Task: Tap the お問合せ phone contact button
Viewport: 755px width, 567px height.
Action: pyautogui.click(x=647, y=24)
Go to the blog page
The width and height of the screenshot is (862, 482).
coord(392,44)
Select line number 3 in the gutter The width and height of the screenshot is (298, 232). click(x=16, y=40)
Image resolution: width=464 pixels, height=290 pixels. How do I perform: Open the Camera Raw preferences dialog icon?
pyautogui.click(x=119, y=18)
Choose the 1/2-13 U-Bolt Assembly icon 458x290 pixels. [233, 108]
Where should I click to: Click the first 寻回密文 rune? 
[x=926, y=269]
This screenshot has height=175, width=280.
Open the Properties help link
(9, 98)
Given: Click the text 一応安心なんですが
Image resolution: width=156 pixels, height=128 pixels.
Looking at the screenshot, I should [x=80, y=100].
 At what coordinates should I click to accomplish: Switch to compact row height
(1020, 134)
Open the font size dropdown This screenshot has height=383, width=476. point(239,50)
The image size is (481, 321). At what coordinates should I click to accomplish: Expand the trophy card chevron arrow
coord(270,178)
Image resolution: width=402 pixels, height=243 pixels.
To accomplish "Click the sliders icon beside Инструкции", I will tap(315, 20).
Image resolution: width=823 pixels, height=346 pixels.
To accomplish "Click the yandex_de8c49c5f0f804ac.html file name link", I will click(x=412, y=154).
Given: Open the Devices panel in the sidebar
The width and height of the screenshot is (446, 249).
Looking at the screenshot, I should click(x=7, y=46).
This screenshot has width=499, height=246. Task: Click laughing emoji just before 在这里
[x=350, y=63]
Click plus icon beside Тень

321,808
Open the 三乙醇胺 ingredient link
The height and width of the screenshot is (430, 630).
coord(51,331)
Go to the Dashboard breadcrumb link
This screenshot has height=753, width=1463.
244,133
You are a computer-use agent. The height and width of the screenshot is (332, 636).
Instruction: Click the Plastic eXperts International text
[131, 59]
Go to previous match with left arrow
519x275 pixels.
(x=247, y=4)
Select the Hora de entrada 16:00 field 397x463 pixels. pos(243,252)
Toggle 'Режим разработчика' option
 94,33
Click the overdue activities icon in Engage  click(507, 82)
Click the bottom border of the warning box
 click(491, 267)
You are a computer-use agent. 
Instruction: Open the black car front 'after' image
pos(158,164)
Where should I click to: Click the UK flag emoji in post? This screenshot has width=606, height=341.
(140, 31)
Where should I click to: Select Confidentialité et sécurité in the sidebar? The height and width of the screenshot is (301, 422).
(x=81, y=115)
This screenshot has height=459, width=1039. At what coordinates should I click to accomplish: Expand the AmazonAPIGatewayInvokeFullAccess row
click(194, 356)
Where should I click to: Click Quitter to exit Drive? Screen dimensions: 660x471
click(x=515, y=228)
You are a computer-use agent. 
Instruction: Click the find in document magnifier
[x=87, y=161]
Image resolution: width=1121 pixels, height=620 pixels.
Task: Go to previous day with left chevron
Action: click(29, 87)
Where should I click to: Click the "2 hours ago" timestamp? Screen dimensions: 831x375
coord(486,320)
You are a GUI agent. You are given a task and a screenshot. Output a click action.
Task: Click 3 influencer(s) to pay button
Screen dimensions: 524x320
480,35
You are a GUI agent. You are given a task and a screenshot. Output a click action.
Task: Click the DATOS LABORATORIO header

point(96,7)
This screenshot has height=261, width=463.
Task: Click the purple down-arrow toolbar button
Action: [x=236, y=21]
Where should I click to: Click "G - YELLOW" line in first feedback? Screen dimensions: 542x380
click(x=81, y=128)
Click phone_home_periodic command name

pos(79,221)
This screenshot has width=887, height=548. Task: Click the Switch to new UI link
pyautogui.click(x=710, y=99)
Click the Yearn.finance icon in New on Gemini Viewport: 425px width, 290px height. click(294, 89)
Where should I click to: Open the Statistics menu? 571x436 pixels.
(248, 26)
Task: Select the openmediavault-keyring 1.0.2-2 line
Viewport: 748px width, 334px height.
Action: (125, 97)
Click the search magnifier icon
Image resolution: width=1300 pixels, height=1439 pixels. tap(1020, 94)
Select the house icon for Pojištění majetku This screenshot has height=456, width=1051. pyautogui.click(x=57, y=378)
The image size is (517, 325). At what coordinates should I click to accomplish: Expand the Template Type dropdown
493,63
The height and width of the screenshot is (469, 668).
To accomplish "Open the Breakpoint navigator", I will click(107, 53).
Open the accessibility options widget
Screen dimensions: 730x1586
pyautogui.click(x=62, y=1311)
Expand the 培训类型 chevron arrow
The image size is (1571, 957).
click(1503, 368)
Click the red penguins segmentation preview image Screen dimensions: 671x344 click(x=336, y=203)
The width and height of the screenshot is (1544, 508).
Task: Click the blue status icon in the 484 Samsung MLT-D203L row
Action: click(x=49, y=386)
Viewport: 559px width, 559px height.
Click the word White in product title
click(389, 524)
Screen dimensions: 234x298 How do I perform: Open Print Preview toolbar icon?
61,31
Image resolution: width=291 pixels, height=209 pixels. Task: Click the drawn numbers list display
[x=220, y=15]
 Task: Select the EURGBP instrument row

--*--

ASSIGNMENT: Retype exactly the span of lines from the one with "Given: Click the text 一応安心なんですが" through the one with "Open the font"; include both ends and omit the rest of the material.

WRITTEN RESPONSE:
Given: Click the text 一応安心なんですが
Image resolution: width=156 pixels, height=128 pixels.
Looking at the screenshot, I should [x=80, y=100].
 At what coordinates should I click to accomplish: Switch to compact row height
(1020, 134)
Open the font size dropdown This screenshot has height=383, width=476. point(239,50)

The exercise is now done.